Metal binding and interdomain thermodynamics of mammalian metallothionein-3: enthalpically favoured Cu(+) supplants entropically favoured Zn(2+) to form Cu(4)(+) clusters under physiological conditions

Metallothioneins (MTs) are a ubiquitous class of small metal-binding proteins involved in metal homeostasis and detoxification. While known for their high affinity for d(10) metal ions, there is a surprising dearth of thermodynamic data on metals binding to MTs. In this study, Zn(2+) and Cu(+) binding to mammalian metallothionein-3 (MT-3) were quantified at pH 7.4 by isothermal titration calorimetry (ITC). Zn(2+) binding was measured by chelation titrations of Zn(7)MT-3, while Cu(+) binding was measured by Zn(2+) displacement from Zn(7)MT-3 with competition from glutathione (GSH). Titrations in multiple buffers enabled a detailed analysis that yielded condition-independent values for the association constant (K) and the change in enthalpy (ΔH) and entropy (ΔS) for these metal ions binding to MT-3. Zn(2+) was also chelated from the individual α and β domains of MT-3 to quantify the thermodynamics of inter-domain interactions in metal binding.
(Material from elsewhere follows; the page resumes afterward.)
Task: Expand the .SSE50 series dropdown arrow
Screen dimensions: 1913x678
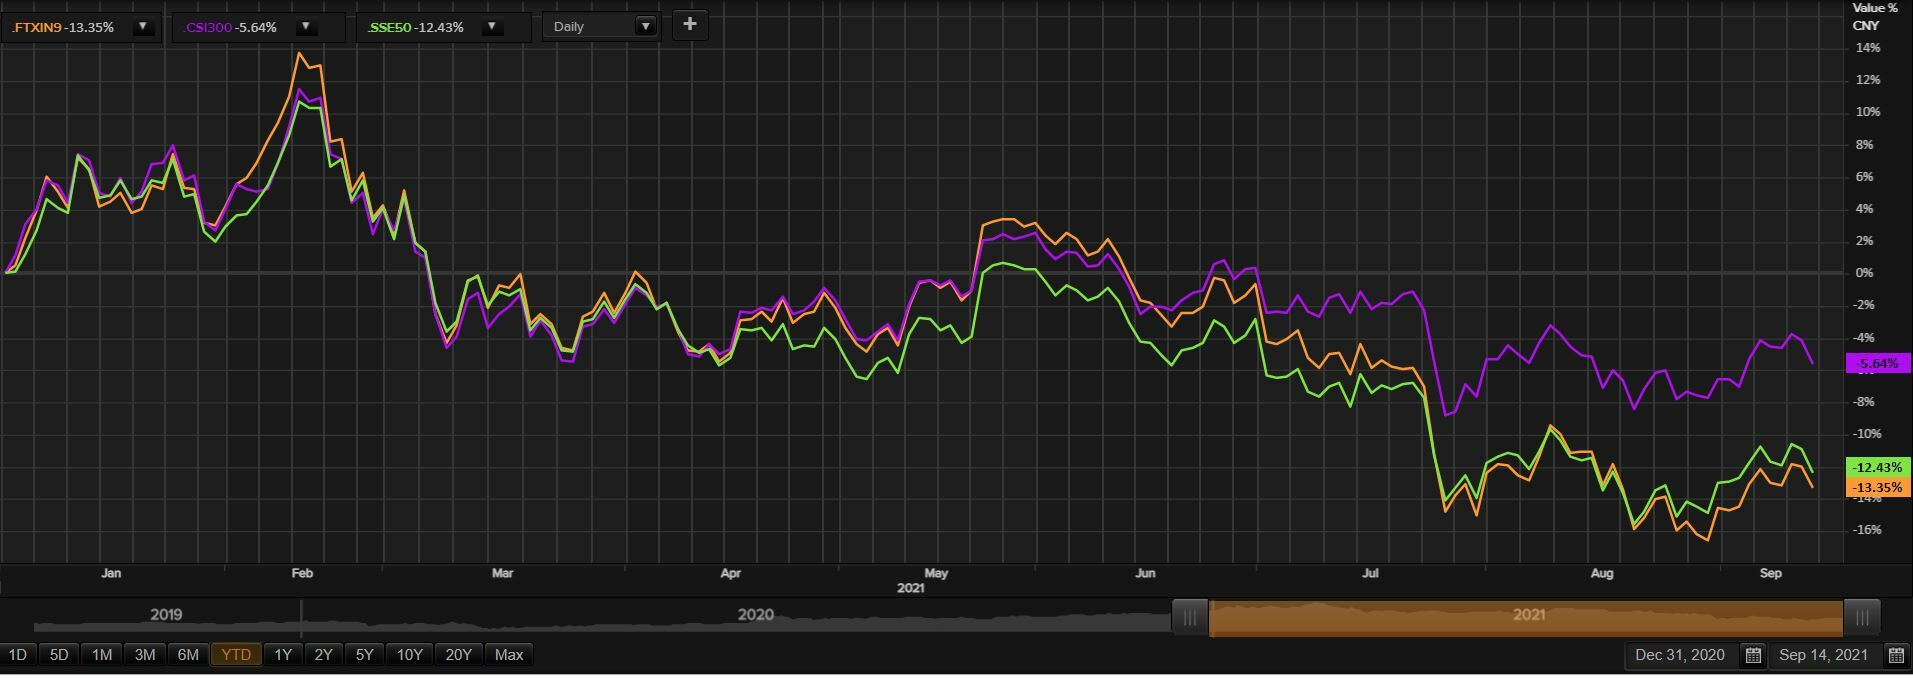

Comparative titrations of Zn(7)MT-2 with Cu(+) revealed that both MT isoforms have similar Cu(+) affinities and binding thermodynamics, indicating that ΔH and ΔS are determined primarily by the conserved Cys residues. Inductively coupled plasma mass spectrometry (ICP-MS) analysis and low temperature luminescence measurements of Cu-replete samples showed that both proteins form two Cu(4)(+)–thiolate clusters when Cu(+) displaces Zn(2+) under physiological conditions. Comparison of the Zn(2+) and Cu(+) binding thermodynamics reveal that enthalpically-favoured Cu(+), which forms Cu(4)(+)–thiolate clusters, displaces the entropically-favoured Zn(2+). These results provide a detailed thermodynamic analysis of d(10) metal binding to these thiolate-rich proteins and quantitative support for, as well as molecular insight into, the role that MT-3 plays in the neuronal chemistry of copper.